Goal of the exercise: Word for word, repeat every record.
[[ Information supplied, beginning ]]
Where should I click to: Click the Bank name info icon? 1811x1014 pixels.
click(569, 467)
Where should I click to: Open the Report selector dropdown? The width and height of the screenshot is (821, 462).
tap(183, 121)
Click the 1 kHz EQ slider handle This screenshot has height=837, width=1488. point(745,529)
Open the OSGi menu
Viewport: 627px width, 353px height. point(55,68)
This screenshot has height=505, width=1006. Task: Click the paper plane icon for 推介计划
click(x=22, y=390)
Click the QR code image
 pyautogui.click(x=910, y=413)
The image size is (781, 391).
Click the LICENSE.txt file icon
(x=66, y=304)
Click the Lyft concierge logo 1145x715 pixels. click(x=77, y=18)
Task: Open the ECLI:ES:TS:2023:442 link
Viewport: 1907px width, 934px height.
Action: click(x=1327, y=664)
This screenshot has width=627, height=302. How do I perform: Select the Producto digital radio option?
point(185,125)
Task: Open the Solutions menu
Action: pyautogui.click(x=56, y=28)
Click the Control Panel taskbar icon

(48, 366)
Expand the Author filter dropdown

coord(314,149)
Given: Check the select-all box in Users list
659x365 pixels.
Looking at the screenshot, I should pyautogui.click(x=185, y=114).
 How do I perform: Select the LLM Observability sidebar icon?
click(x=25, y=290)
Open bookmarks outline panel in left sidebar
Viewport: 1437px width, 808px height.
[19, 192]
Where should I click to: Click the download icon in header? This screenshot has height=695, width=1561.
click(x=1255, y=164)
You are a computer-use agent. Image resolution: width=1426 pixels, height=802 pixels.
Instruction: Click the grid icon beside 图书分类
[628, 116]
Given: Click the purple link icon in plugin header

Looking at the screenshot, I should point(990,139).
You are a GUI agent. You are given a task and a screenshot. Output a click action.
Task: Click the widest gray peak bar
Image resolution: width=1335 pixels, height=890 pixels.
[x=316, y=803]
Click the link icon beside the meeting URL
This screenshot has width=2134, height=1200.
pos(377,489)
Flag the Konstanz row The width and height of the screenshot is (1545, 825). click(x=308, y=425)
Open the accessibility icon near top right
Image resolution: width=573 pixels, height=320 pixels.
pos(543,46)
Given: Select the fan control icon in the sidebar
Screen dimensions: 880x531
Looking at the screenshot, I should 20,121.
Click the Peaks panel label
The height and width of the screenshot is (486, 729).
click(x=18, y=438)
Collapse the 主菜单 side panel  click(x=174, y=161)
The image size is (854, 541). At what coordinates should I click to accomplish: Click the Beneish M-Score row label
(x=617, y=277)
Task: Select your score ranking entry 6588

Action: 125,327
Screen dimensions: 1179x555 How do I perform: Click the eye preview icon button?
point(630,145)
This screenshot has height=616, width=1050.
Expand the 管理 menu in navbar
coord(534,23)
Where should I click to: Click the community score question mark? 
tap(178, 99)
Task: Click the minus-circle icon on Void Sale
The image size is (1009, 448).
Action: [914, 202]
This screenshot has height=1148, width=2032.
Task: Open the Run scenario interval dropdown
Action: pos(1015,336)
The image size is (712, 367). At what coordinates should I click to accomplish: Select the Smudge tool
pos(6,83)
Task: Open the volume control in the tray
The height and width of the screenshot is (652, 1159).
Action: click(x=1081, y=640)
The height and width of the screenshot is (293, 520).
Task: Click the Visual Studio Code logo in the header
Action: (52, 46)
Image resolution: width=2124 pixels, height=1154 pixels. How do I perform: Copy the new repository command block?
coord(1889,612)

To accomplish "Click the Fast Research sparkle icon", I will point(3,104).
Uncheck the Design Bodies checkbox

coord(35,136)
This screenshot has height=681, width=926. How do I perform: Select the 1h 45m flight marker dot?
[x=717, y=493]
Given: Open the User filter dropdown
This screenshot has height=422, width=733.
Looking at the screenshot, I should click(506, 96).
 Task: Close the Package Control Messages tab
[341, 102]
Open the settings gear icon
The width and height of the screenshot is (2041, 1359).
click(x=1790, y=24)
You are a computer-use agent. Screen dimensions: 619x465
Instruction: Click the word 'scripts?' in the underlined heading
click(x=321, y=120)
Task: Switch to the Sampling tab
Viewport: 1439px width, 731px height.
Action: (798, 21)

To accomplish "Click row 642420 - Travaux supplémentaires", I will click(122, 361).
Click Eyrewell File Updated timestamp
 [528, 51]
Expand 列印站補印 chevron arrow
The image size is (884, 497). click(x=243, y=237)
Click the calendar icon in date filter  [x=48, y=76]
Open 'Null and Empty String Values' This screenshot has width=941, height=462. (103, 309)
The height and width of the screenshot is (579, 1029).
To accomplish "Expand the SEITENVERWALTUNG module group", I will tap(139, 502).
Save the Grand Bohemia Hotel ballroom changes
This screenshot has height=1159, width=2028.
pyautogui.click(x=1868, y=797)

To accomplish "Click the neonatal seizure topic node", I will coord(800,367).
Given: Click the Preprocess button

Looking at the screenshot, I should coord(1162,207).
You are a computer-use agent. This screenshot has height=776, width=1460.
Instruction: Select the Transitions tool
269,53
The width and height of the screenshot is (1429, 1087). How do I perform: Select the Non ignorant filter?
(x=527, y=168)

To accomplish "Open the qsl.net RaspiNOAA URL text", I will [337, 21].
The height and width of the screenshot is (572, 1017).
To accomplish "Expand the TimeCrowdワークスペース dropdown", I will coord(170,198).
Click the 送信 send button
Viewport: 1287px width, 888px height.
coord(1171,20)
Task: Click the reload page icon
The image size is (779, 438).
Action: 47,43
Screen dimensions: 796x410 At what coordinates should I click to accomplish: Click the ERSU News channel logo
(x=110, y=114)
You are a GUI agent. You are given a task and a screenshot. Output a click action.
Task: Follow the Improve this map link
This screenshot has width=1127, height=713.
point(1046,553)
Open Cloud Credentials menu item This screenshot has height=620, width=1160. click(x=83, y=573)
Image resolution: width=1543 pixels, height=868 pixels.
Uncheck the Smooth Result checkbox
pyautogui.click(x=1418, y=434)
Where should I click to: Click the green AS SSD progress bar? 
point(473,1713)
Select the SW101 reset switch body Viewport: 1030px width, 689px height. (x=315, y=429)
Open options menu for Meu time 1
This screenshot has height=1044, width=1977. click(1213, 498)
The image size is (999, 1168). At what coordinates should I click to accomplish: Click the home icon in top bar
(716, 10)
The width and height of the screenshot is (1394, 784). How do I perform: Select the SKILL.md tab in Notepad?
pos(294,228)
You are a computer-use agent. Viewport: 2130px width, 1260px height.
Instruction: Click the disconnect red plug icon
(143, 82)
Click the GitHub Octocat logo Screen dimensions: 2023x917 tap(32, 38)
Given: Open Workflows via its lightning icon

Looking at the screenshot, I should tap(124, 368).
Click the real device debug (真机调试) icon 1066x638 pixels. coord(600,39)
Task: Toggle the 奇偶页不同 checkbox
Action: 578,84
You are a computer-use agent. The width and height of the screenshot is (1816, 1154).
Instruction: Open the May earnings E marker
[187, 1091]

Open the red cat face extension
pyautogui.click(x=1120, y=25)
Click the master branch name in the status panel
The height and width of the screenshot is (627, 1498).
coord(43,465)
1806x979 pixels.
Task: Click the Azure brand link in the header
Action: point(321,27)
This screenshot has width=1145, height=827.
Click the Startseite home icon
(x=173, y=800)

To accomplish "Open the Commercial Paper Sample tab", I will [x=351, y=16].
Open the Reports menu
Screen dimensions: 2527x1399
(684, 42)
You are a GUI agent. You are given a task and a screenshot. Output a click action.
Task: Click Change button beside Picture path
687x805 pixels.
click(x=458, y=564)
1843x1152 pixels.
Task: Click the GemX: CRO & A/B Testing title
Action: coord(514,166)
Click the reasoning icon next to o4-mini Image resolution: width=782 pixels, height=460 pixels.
[[ Information supplied, end ]]
Written reply:
Where should I click to: Click the Bank name info icon? 1811x1014 pixels.
click(569, 467)
Where should I click to: Open the Report selector dropdown? The width and height of the screenshot is (821, 462).
tap(183, 121)
Click the 1 kHz EQ slider handle This screenshot has height=837, width=1488. point(745,529)
Open the OSGi menu
Viewport: 627px width, 353px height. point(55,68)
This screenshot has height=505, width=1006. Task: Click the paper plane icon for 推介计划
click(x=22, y=390)
Click the QR code image
 pyautogui.click(x=910, y=413)
The image size is (781, 391).
Click the LICENSE.txt file icon
(x=66, y=304)
Click the Lyft concierge logo 1145x715 pixels. click(x=77, y=18)
Task: Open the ECLI:ES:TS:2023:442 link
Viewport: 1907px width, 934px height.
Action: click(x=1327, y=664)
This screenshot has width=627, height=302. How do I perform: Select the Producto digital radio option?
point(185,125)
Task: Open the Solutions menu
Action: pyautogui.click(x=56, y=28)
Click the Control Panel taskbar icon

(48, 366)
Expand the Author filter dropdown

coord(314,149)
Given: Check the select-all box in Users list
659x365 pixels.
Looking at the screenshot, I should pyautogui.click(x=185, y=114).
 How do I perform: Select the LLM Observability sidebar icon?
click(x=25, y=290)
Open bookmarks outline panel in left sidebar
Viewport: 1437px width, 808px height.
[19, 192]
Where should I click to: Click the download icon in header? This screenshot has height=695, width=1561.
click(x=1255, y=164)
You are a computer-use agent. Image resolution: width=1426 pixels, height=802 pixels.
Instruction: Click the grid icon beside 图书分类
[628, 116]
Given: Click the purple link icon in plugin header

Looking at the screenshot, I should point(990,139).
You are a GUI agent. You are given a task and a screenshot. Output a click action.
Task: Click the widest gray peak bar
Image resolution: width=1335 pixels, height=890 pixels.
[x=316, y=803]
Click the link icon beside the meeting URL
This screenshot has width=2134, height=1200.
pos(377,489)
Flag the Konstanz row The width and height of the screenshot is (1545, 825). click(x=308, y=425)
Open the accessibility icon near top right
Image resolution: width=573 pixels, height=320 pixels.
pos(543,46)
Given: Select the fan control icon in the sidebar
Screen dimensions: 880x531
Looking at the screenshot, I should 20,121.
Click the Peaks panel label
The height and width of the screenshot is (486, 729).
click(x=18, y=438)
Collapse the 主菜单 side panel  click(x=174, y=161)
The image size is (854, 541). At what coordinates should I click to accomplish: Click the Beneish M-Score row label
(x=617, y=277)
Task: Select your score ranking entry 6588

Action: 125,327
Screen dimensions: 1179x555 How do I perform: Click the eye preview icon button?
point(630,145)
This screenshot has height=616, width=1050.
Expand the 管理 menu in navbar
coord(534,23)
Where should I click to: Click the community score question mark? 
tap(178, 99)
Task: Click the minus-circle icon on Void Sale
The image size is (1009, 448).
Action: [914, 202]
This screenshot has height=1148, width=2032.
Task: Open the Run scenario interval dropdown
Action: pos(1015,336)
The image size is (712, 367). At what coordinates should I click to accomplish: Select the Smudge tool
pos(6,83)
Task: Open the volume control in the tray
The height and width of the screenshot is (652, 1159).
Action: click(x=1081, y=640)
The height and width of the screenshot is (293, 520).
Task: Click the Visual Studio Code logo in the header
Action: (52, 46)
Image resolution: width=2124 pixels, height=1154 pixels. How do I perform: Copy the new repository command block?
coord(1889,612)

To accomplish "Click the Fast Research sparkle icon", I will point(3,104).
Uncheck the Design Bodies checkbox

coord(35,136)
This screenshot has height=681, width=926. How do I perform: Select the 1h 45m flight marker dot?
[x=717, y=493]
Given: Open the User filter dropdown
This screenshot has height=422, width=733.
Looking at the screenshot, I should click(506, 96).
 Task: Close the Package Control Messages tab
[341, 102]
Open the settings gear icon
The width and height of the screenshot is (2041, 1359).
click(x=1790, y=24)
You are a computer-use agent. Screen dimensions: 619x465
Instruction: Click the word 'scripts?' in the underlined heading
click(x=321, y=120)
Task: Switch to the Sampling tab
Viewport: 1439px width, 731px height.
Action: (798, 21)

To accomplish "Click row 642420 - Travaux supplémentaires", I will click(122, 361).
Click Eyrewell File Updated timestamp
 [528, 51]
Expand 列印站補印 chevron arrow
The image size is (884, 497). click(x=243, y=237)
Click the calendar icon in date filter  [x=48, y=76]
Open 'Null and Empty String Values' This screenshot has width=941, height=462. (103, 309)
The height and width of the screenshot is (579, 1029).
To accomplish "Expand the SEITENVERWALTUNG module group", I will tap(139, 502).
Save the Grand Bohemia Hotel ballroom changes
This screenshot has height=1159, width=2028.
pyautogui.click(x=1868, y=797)

To accomplish "Click the neonatal seizure topic node", I will coord(800,367).
Given: Click the Preprocess button

Looking at the screenshot, I should coord(1162,207).
You are a computer-use agent. This screenshot has height=776, width=1460.
Instruction: Select the Transitions tool
269,53
The width and height of the screenshot is (1429, 1087). How do I perform: Select the Non ignorant filter?
(x=527, y=168)

To accomplish "Open the qsl.net RaspiNOAA URL text", I will [337, 21].
The height and width of the screenshot is (572, 1017).
To accomplish "Expand the TimeCrowdワークスペース dropdown", I will coord(170,198).
Click the 送信 send button
Viewport: 1287px width, 888px height.
coord(1171,20)
Task: Click the reload page icon
The image size is (779, 438).
Action: 47,43
Screen dimensions: 796x410 At what coordinates should I click to accomplish: Click the ERSU News channel logo
(x=110, y=114)
You are a GUI agent. You are given a task and a screenshot. Output a click action.
Task: Follow the Improve this map link
This screenshot has width=1127, height=713.
point(1046,553)
Open Cloud Credentials menu item This screenshot has height=620, width=1160. click(x=83, y=573)
Image resolution: width=1543 pixels, height=868 pixels.
Uncheck the Smooth Result checkbox
pyautogui.click(x=1418, y=434)
Where should I click to: Click the green AS SSD progress bar? 
point(473,1713)
Select the SW101 reset switch body Viewport: 1030px width, 689px height. (x=315, y=429)
Open options menu for Meu time 1
This screenshot has height=1044, width=1977. click(1213, 498)
The image size is (999, 1168). At what coordinates should I click to accomplish: Click the home icon in top bar
(716, 10)
The width and height of the screenshot is (1394, 784). How do I perform: Select the SKILL.md tab in Notepad?
pos(294,228)
You are a computer-use agent. Viewport: 2130px width, 1260px height.
Instruction: Click the disconnect red plug icon
(143, 82)
Click the GitHub Octocat logo Screen dimensions: 2023x917 tap(32, 38)
Given: Open Workflows via its lightning icon

Looking at the screenshot, I should tap(124, 368).
Click the real device debug (真机调试) icon 1066x638 pixels. coord(600,39)
Task: Toggle the 奇偶页不同 checkbox
Action: 578,84
You are a computer-use agent. The width and height of the screenshot is (1816, 1154).
Instruction: Open the May earnings E marker
[187, 1091]

Open the red cat face extension
pyautogui.click(x=1120, y=25)
Click the master branch name in the status panel
The height and width of the screenshot is (627, 1498).
coord(43,465)
1806x979 pixels.
Task: Click the Azure brand link in the header
Action: point(321,27)
This screenshot has width=1145, height=827.
Click the Startseite home icon
(x=173, y=800)

To accomplish "Open the Commercial Paper Sample tab", I will [x=351, y=16].
Open the Reports menu
Screen dimensions: 2527x1399
(684, 42)
You are a GUI agent. You are given a task and a screenshot. Output a click action.
Task: Click Change button beside Picture path
687x805 pixels.
click(x=458, y=564)
1843x1152 pixels.
Task: Click the GemX: CRO & A/B Testing title
Action: coord(514,166)
Click the reasoning icon next to o4-mini Image resolution: width=782 pixels, height=460 pixels.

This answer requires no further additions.